There's certainly a huge difference between the Thinkpads of a few years ago and their consumer aimed brethren. The ability to swap hard drives in a few seconds, push the (16:10) screen back flat and the best laptop keyboard ever made make them great to this day. I'm a massive fan.


----------



## UnderAnOpenSky (Oct 14, 2015)

quiquaquo said:


> There's certainly a huge difference between the Thinkpads of a few years ago and their consumer aimed brethren. The ability to swap hard drives in a few seconds, push the (16:10) screen back flat and the best laptop keyboard ever made make them great to this day. I'm a massive fan.

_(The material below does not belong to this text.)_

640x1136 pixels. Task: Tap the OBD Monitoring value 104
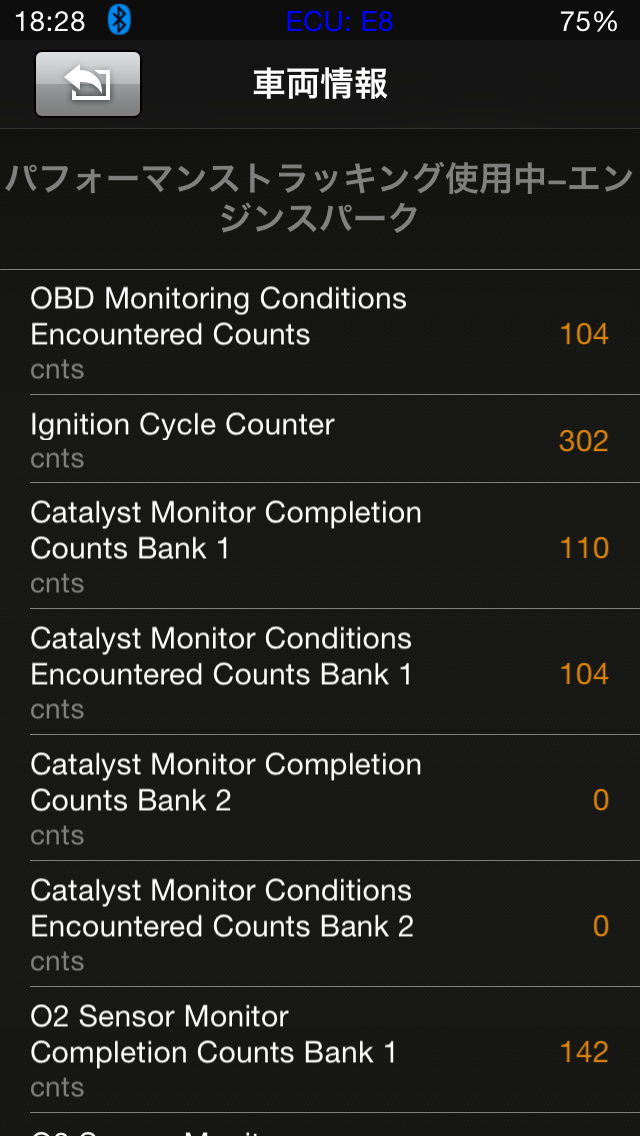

If I had the money I'd certainly buy a newer one. At some point I'm going to fit an old SVD I have as it's boot drive and replace the DVD with a mechanical. Not many machines you can do that with!


----------



## fractionMan (Oct 15, 2015)

It's arrived!

All the paperwork is in Chinese 

...but the interface is flawless english.  Phew!

Doesn't appear to be full of bloatware either.  I'm going to double check but I think it's a hit!


----------



## fractionMan (Oct 15, 2015)

Ok, it does have some crapware.

AVG reports these:
KKBrowser (which I can't remove)
Theme centre (which I can't remove)

However, I did manage to stop them firing up when I turn the phone on (settings->apps->all apps->scroll to bottom and clean "start on startup" or something)

Before that, everytime I turned it on, a popup appeared asking for my consent to serve me adverts 

But now, it seems fine.  Also downloaded chrome and moved their (unremovable) browser somewhere else.  Nice feel, lovely screen. 10 mins work.


----------



## UnderAnOpenSky (Oct 15, 2015)

Intrested in your experiences. The Note 2 I've given my girlfriend keeps getting network errors. If I can't sort it, then this may be a contender. 

Have you been able to find things like cases for it?


----------



## 5t3IIa (Oct 15, 2015)

fractionMan said:


> Ok, it does have some crapware.
> 
> AVG reports these:
> KKBrowser (which I can't remove)
> ...


And it's a nice jolly sunshiney yellow?


----------



## fractionMan (Oct 15, 2015)

5t3IIa said:


> And it's a nice jolly sunshiney yellow?



It's LOVELY.


----------



## fractionMan (Oct 15, 2015)

Global Stoner said:


> Intrested in your experiences. The Note 2 I've given my girlfriend keeps getting network errors. If I can't sort it, then this may be a contender.
> 
> Have you been able to find things like cases for it?



I thought it was coming with a case, but no.  I imagine something will fit it.


----------



## 5t3IIa (Oct 15, 2015)

fractionMan said:


> It's LOVELY.


Oh good 

How big is it? Like, large phone size? Scale pic?


----------



## 5t3IIa (Oct 15, 2015)

fractionMan said:


> I thought it was coming with a case, but no.  I imagine something will fit it.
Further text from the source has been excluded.